> **PROVIDED DATA**:
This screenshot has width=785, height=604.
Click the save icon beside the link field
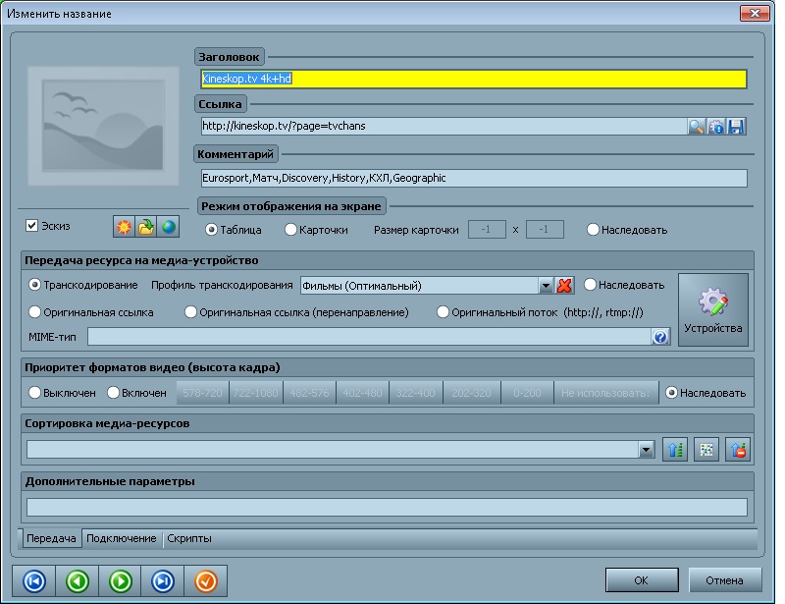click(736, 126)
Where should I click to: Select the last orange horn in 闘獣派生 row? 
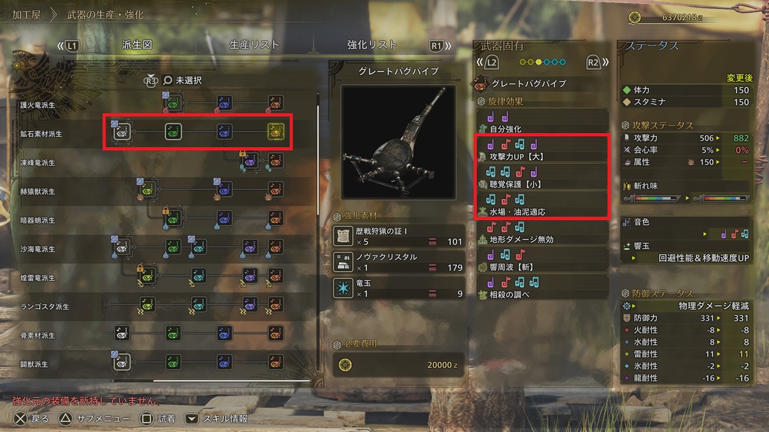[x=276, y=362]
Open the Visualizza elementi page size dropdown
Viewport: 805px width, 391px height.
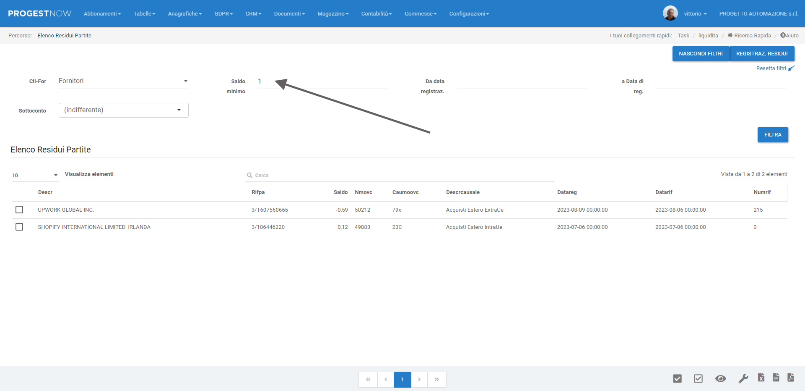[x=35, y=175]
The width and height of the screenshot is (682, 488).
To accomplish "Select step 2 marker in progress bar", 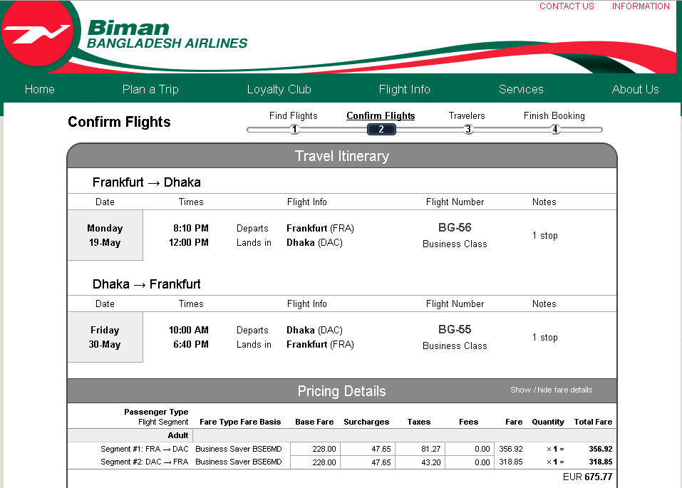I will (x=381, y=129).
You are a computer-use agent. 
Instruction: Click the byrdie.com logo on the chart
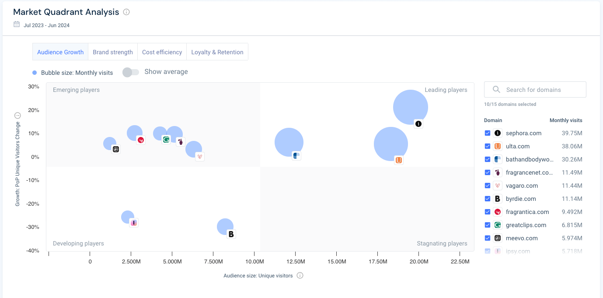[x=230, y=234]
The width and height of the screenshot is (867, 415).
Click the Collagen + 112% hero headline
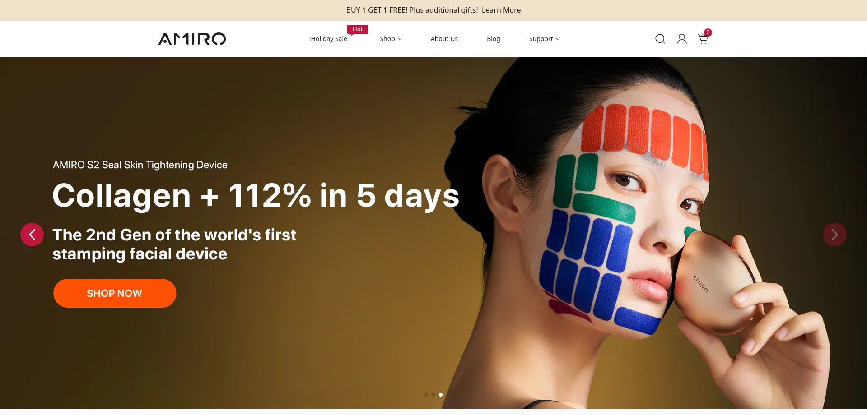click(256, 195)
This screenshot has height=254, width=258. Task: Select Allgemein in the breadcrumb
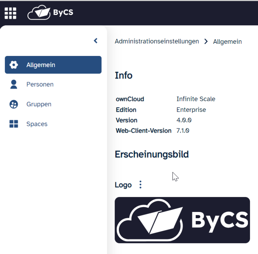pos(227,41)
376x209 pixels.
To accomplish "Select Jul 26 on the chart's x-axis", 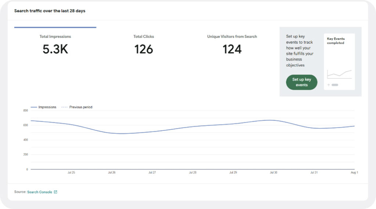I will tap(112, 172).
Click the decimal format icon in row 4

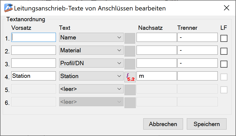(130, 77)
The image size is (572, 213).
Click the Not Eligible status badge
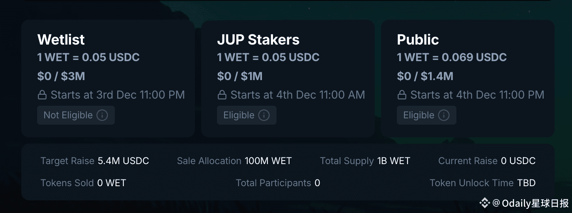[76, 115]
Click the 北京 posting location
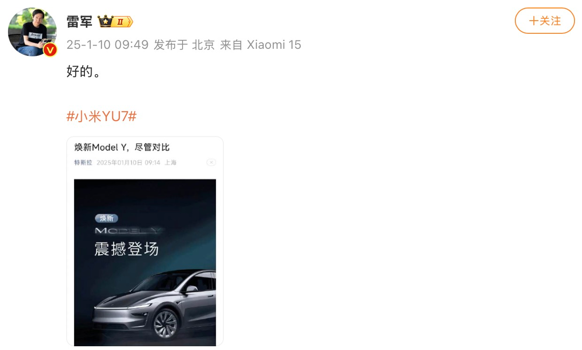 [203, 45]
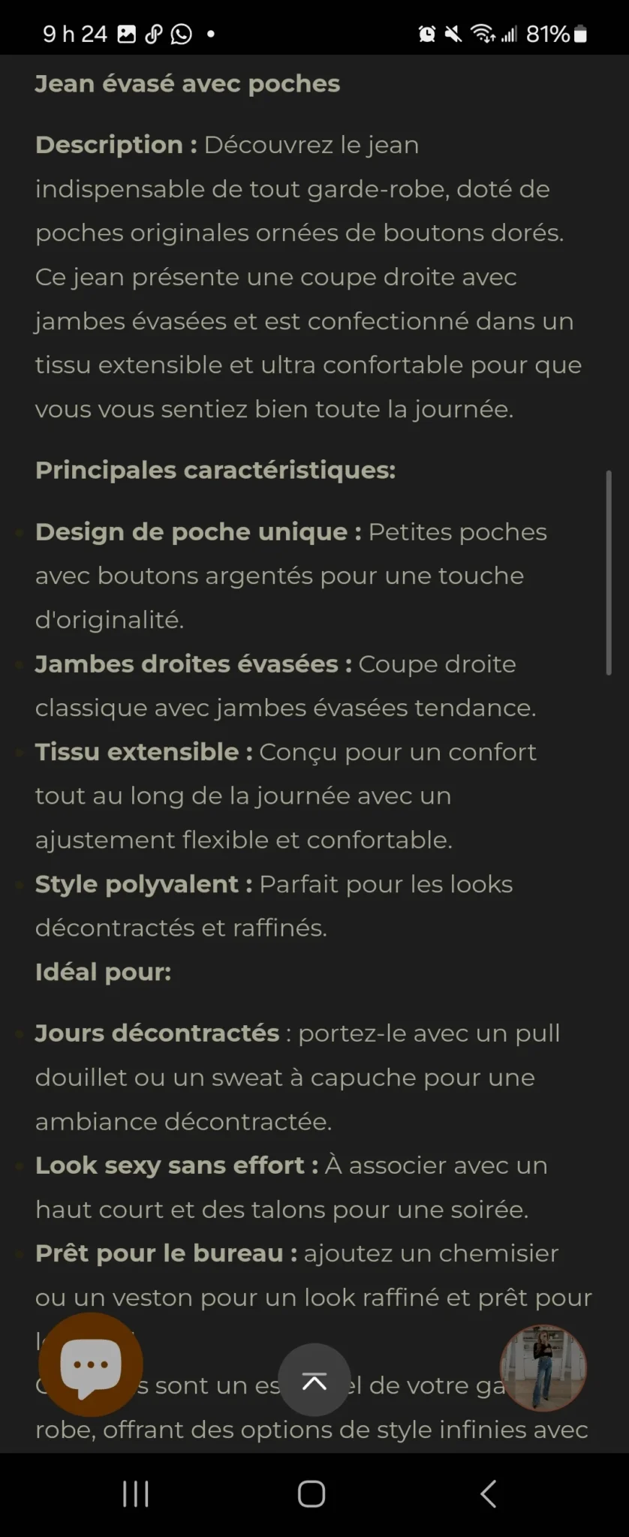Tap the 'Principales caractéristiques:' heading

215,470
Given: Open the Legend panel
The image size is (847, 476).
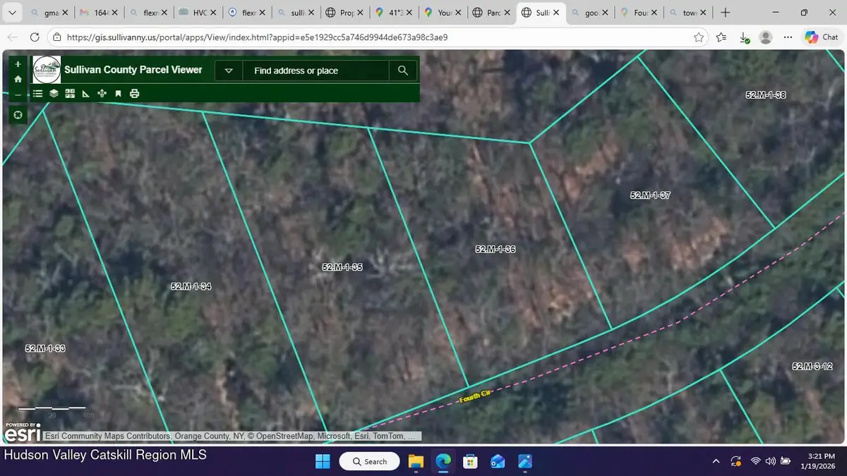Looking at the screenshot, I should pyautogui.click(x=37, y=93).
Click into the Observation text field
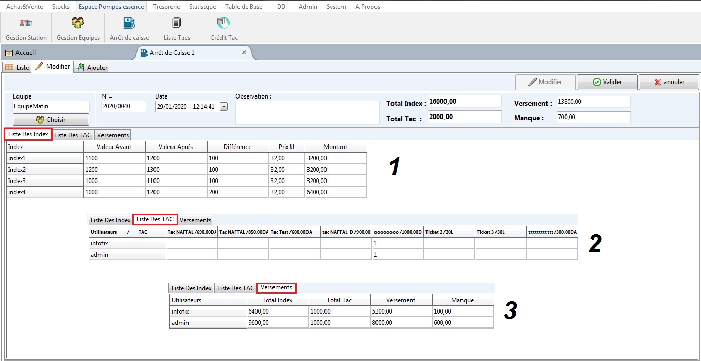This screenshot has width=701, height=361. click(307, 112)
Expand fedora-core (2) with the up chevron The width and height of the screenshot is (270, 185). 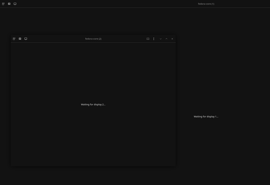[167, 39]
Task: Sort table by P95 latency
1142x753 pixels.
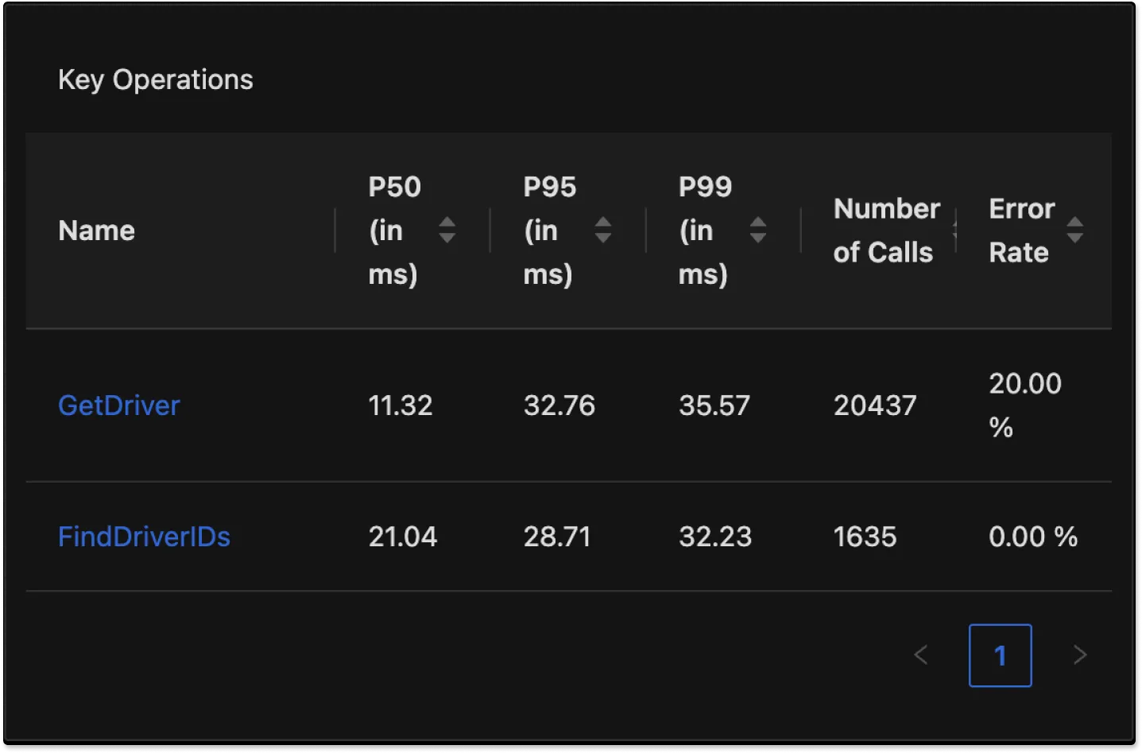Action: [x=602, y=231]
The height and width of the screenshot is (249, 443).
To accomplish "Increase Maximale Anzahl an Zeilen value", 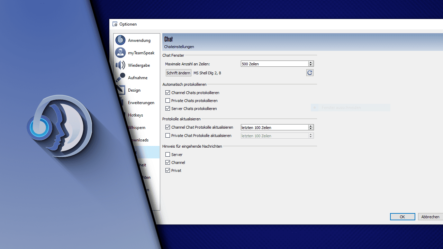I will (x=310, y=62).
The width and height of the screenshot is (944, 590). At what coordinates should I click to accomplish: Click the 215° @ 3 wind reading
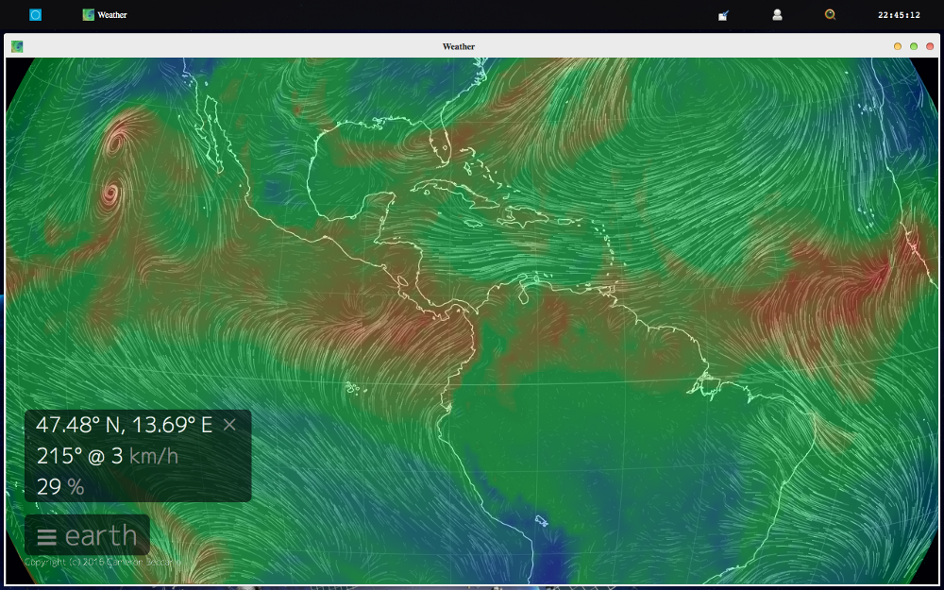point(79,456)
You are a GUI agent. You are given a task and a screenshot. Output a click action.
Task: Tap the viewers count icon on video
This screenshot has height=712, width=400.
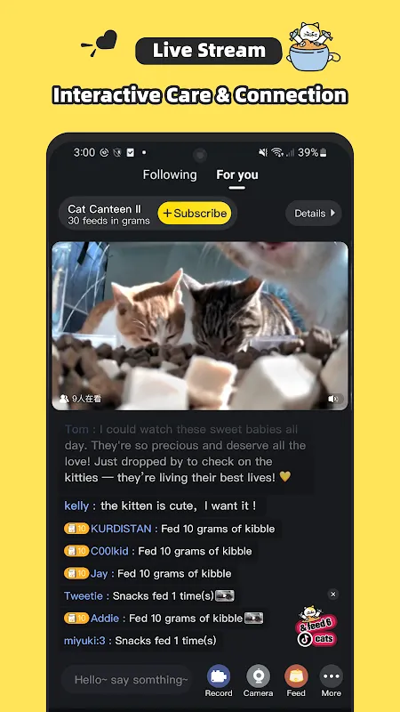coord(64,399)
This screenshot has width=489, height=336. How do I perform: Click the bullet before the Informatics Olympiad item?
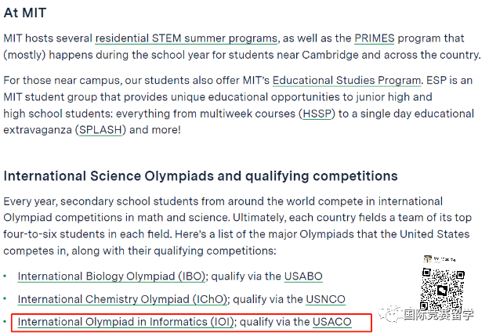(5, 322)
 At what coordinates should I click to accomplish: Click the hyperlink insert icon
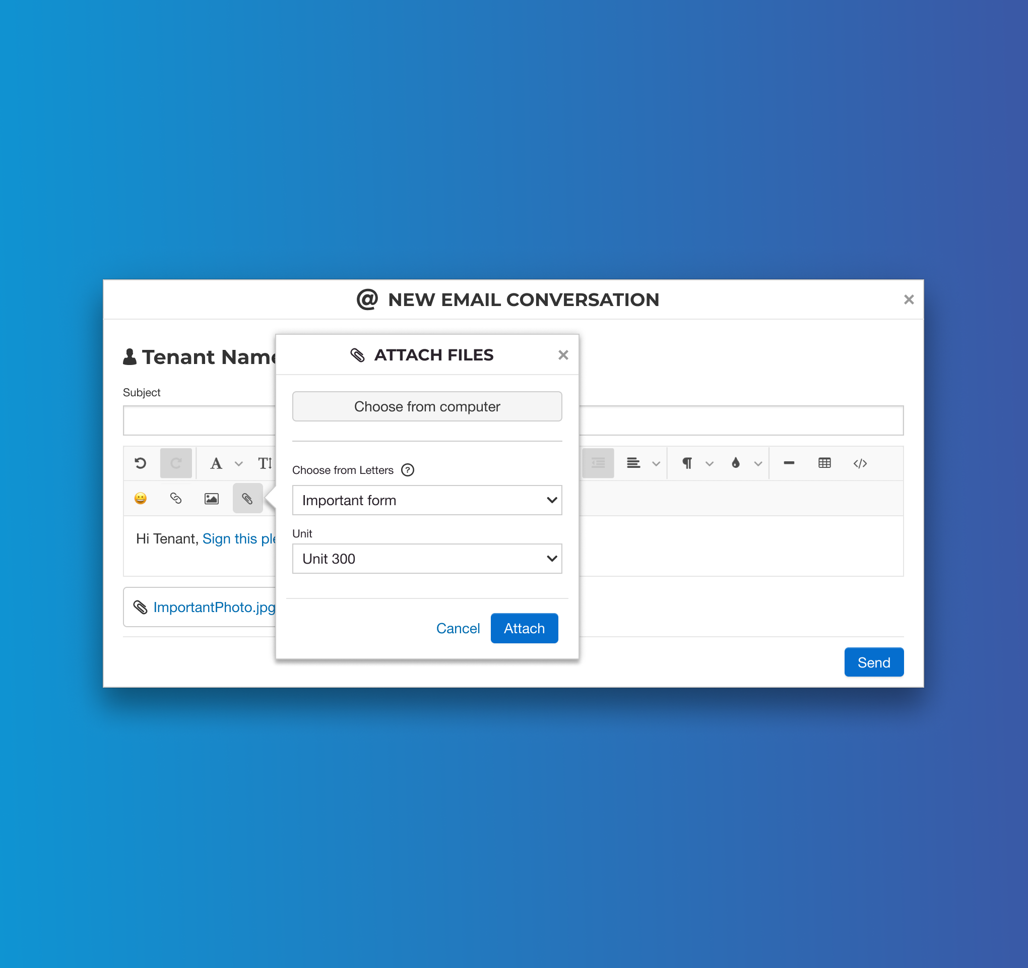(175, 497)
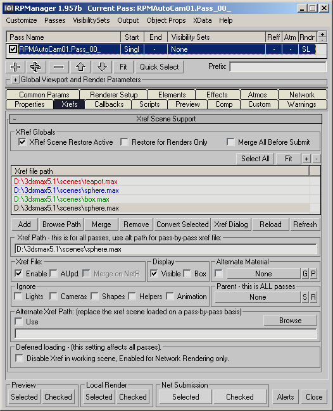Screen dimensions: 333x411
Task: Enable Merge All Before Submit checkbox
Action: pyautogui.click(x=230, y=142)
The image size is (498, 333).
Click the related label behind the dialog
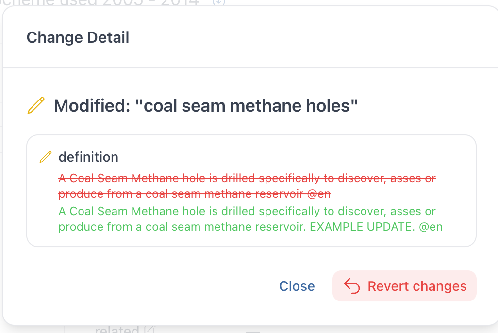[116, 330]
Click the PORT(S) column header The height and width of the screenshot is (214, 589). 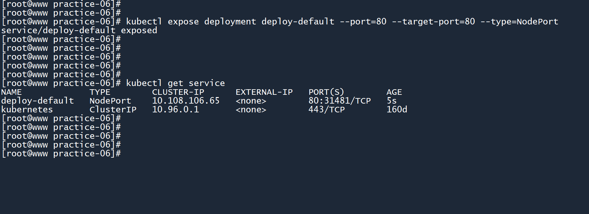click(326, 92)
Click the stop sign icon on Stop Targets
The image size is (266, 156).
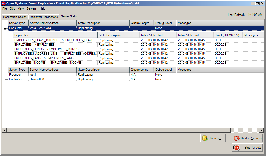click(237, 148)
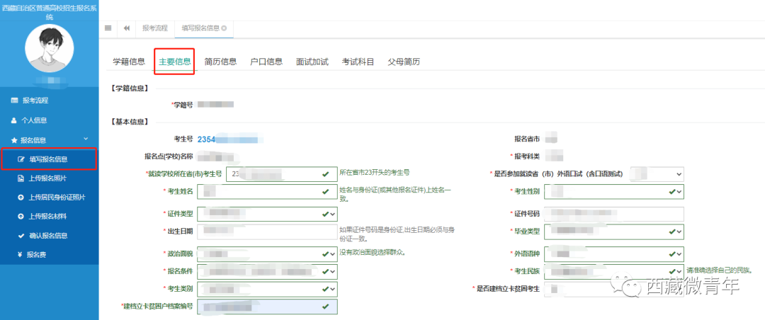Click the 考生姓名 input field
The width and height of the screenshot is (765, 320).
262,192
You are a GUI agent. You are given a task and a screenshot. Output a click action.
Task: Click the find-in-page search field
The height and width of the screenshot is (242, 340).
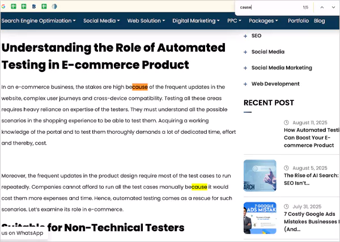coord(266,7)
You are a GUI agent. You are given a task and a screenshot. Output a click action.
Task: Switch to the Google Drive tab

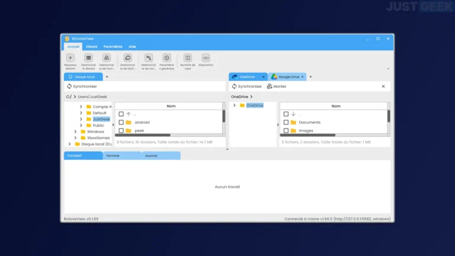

> **WORK TASK**: Filter the material above down to the lines that hold the word "page".

> **YOUR RESPONSE**:
Open the Visualizza elementi page size dropdown
Task: Click the find-in-page search field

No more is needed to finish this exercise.